▸ **WHAT NEEDS TO BE DONE**: Would you copy out, exactly as written, each line from the one containing "Click the blue" to the end of the records below?

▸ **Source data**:
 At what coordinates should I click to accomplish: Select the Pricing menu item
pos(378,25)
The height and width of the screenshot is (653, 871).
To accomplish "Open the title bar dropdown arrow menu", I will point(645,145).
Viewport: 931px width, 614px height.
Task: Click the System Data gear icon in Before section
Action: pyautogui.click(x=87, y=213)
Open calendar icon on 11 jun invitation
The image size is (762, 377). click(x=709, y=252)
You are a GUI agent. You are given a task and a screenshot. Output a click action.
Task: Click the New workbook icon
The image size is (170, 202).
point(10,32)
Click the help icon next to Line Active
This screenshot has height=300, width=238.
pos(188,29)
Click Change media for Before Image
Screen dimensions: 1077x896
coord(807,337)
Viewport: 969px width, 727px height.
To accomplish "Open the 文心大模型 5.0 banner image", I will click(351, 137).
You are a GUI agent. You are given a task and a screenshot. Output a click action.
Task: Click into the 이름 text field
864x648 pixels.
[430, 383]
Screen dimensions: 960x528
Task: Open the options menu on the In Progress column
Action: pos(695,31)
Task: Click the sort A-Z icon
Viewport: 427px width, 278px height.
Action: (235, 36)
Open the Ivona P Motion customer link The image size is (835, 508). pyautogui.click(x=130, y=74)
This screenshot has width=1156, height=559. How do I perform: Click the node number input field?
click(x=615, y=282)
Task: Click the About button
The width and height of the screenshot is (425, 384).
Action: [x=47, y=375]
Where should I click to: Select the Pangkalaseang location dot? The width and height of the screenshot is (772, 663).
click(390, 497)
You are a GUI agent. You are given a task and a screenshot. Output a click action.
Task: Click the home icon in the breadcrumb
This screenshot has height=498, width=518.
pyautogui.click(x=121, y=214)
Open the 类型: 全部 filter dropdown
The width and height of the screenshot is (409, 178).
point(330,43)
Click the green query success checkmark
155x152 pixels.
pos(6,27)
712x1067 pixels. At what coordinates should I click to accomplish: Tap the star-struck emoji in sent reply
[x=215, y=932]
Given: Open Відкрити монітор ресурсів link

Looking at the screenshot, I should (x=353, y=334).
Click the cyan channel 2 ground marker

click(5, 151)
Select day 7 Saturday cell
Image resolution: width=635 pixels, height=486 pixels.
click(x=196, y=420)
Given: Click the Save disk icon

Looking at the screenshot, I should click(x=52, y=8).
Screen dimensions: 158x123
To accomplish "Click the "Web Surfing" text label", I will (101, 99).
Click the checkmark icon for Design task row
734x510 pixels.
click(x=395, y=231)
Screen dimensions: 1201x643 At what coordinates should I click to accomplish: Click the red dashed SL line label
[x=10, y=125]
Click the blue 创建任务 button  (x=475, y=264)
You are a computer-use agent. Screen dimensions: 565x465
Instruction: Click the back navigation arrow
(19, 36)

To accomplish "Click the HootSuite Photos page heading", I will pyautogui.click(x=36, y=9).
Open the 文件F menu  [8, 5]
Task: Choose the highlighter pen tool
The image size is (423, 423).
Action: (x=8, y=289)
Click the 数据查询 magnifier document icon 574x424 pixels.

▸ **TASK SOLUTION**:
Click the blue 创建任务 button  (x=475, y=264)
You are a computer-use agent. Screen dimensions: 565x465
Instruction: Click the back navigation arrow
(19, 36)

To accomplish "Click the HootSuite Photos page heading", I will pyautogui.click(x=36, y=9).
Open the 文件F menu  [8, 5]
Task: Choose the highlighter pen tool
The image size is (423, 423).
Action: (x=8, y=289)
Click the 数据查询 magnifier document icon 574x424 pixels.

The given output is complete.